Format the stretch from the line containing "Task: Disable Notify" through the end of the material below as a two-column CSV with the headers instruction and response. Put the text in one quoted field and its answer in the other, replacing line breaks with spaces and leaving out the pictures.
### Information supplied ###
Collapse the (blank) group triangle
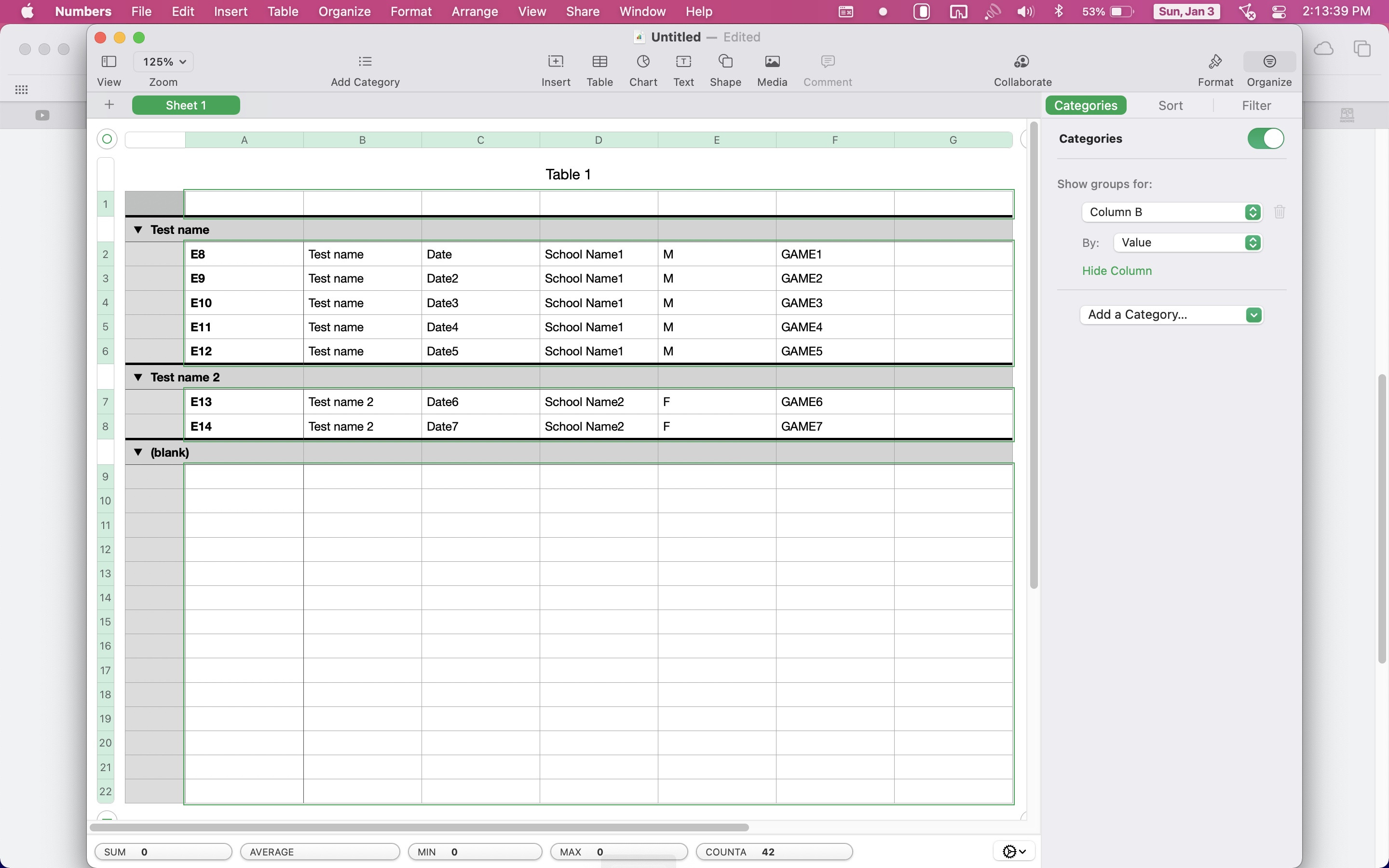 138,452
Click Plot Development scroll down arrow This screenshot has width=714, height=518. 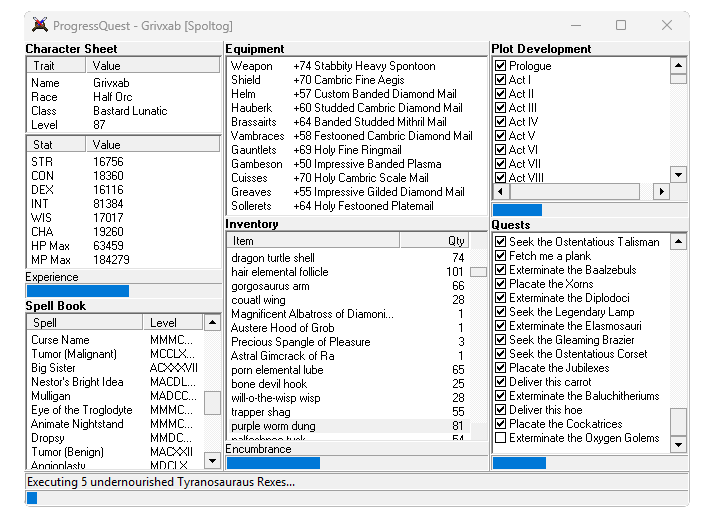pos(678,174)
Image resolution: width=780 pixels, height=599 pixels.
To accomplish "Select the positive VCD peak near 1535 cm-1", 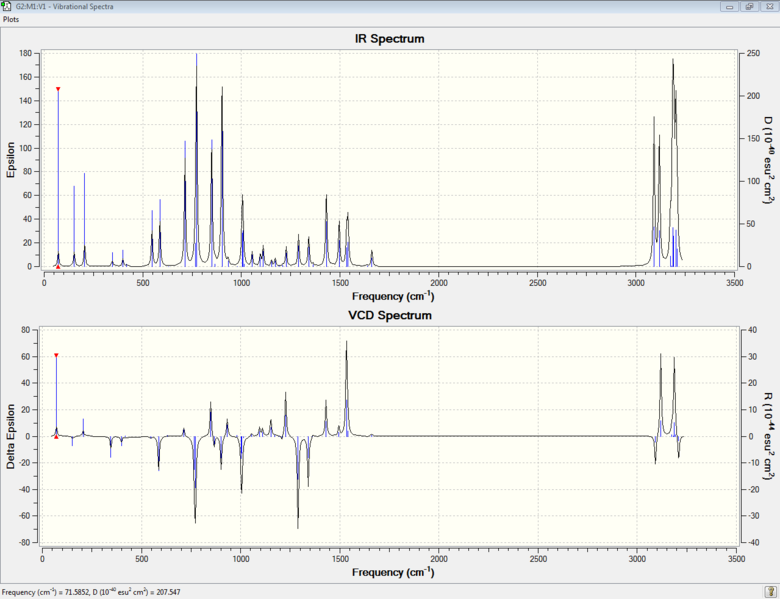I will coord(347,388).
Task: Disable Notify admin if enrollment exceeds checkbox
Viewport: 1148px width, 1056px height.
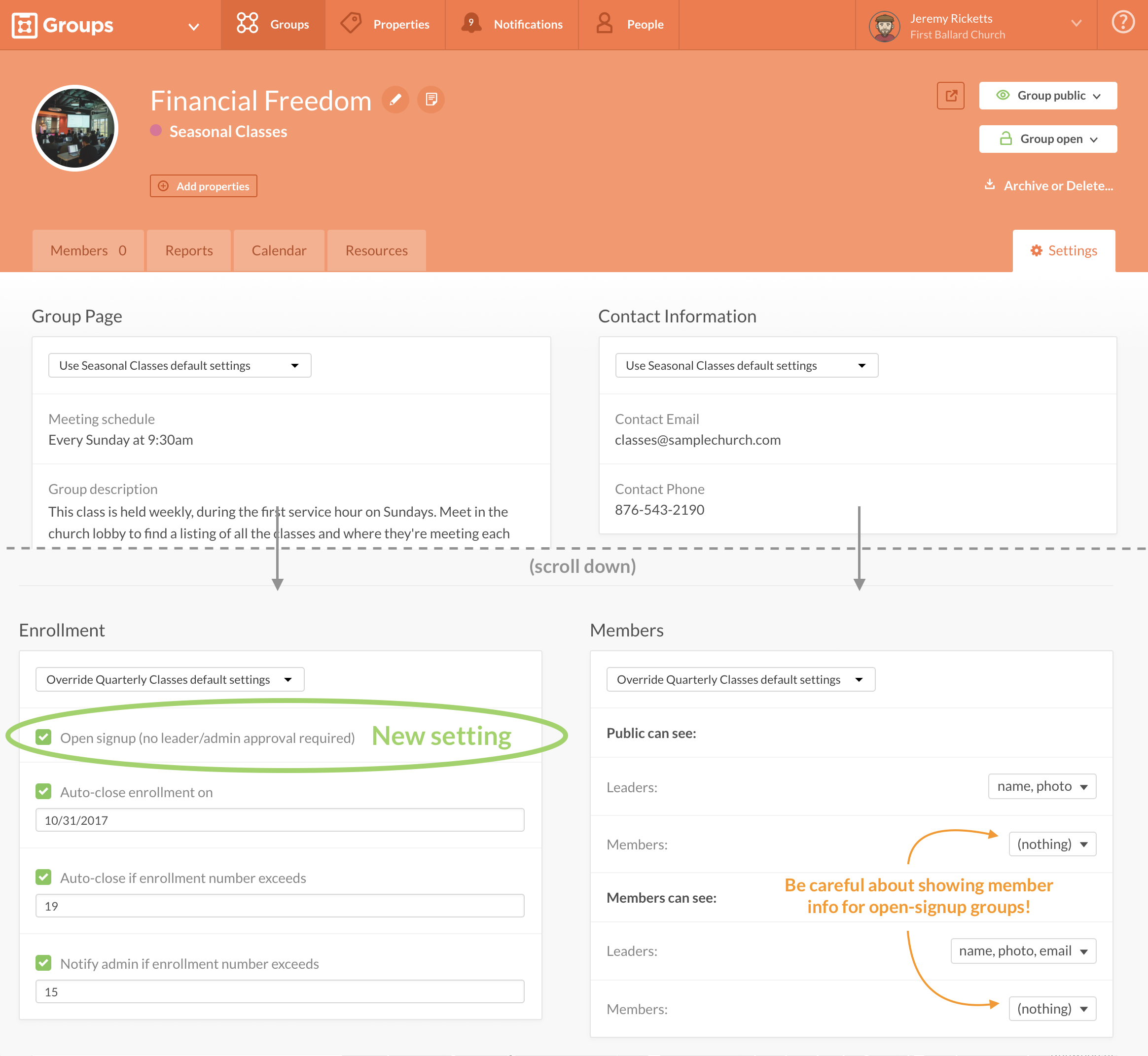Action: click(x=43, y=963)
###
### Result of the exercise:
instruction,response
"Task: Disable Notify admin if enrollment exceeds checkbox Viewport: 1148px width, 1056px height.","Action: click(x=43, y=963)"